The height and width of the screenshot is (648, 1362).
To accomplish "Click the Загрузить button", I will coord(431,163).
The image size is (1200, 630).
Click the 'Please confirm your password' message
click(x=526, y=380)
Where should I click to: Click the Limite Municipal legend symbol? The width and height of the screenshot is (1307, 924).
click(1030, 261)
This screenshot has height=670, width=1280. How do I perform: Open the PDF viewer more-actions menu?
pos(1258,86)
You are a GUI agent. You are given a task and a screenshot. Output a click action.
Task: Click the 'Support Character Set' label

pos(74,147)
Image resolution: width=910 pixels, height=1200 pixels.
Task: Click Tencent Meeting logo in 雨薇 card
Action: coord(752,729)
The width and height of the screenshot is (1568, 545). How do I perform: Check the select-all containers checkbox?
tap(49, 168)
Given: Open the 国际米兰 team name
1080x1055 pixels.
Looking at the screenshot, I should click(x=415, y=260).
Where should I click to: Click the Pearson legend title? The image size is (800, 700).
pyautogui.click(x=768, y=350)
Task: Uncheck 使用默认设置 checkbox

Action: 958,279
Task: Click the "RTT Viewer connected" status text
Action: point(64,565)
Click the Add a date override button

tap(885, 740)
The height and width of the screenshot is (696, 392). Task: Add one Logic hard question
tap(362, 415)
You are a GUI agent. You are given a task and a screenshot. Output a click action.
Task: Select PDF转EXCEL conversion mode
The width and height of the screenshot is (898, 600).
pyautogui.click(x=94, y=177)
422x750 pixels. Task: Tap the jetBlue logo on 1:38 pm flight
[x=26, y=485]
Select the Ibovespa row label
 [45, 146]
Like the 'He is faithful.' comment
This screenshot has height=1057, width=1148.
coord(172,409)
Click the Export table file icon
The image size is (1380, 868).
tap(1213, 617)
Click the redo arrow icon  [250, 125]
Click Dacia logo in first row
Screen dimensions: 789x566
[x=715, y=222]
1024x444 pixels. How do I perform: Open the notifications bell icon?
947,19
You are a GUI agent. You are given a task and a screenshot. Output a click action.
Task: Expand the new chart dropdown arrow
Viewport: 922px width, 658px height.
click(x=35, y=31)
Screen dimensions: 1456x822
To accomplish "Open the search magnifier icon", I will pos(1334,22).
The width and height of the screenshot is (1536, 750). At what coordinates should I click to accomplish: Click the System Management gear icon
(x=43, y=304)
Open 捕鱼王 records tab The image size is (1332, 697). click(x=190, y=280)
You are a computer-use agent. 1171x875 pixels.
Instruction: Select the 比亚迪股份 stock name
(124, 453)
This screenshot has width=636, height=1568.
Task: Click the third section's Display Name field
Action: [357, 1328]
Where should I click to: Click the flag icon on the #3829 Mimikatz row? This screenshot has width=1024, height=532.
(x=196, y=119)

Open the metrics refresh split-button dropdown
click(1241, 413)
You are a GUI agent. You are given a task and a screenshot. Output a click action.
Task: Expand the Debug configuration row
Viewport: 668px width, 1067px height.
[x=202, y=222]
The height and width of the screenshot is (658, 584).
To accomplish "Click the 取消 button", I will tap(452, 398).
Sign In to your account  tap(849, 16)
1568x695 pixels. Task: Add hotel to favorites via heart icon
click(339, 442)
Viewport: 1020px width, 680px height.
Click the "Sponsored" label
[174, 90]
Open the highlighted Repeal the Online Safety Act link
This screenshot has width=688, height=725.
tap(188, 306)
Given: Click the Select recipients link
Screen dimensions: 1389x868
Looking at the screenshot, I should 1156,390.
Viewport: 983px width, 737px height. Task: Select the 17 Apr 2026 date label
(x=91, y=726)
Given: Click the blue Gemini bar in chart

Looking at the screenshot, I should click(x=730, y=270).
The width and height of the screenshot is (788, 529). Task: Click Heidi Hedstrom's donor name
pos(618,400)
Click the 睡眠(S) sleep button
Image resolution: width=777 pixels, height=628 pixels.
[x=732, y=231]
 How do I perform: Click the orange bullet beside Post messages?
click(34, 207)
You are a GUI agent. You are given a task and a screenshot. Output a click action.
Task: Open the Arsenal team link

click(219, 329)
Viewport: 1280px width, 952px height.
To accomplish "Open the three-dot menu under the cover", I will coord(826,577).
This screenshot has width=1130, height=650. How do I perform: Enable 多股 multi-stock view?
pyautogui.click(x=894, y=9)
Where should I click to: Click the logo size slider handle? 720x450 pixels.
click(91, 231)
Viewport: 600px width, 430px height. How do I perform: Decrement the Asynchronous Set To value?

━━━━━━━━━━━━━━━━

- [The task]
Repeat, character for character, the lines from the one that holds "Viewport: 1280px width, 952px height." to the final line of the material, inclusive, and no other lines.

- [Response to the task]
Viewport: 1280px width, 952px height.
To accomplish "Open the three-dot menu under the cover", I will coord(826,577).
This screenshot has width=1130, height=650. How do I perform: Enable 多股 multi-stock view?
pyautogui.click(x=894, y=9)
Where should I click to: Click the logo size slider handle? 720x450 pixels.
click(91, 231)
Viewport: 600px width, 430px height. How do I perform: Decrement the Asynchronous Set To value?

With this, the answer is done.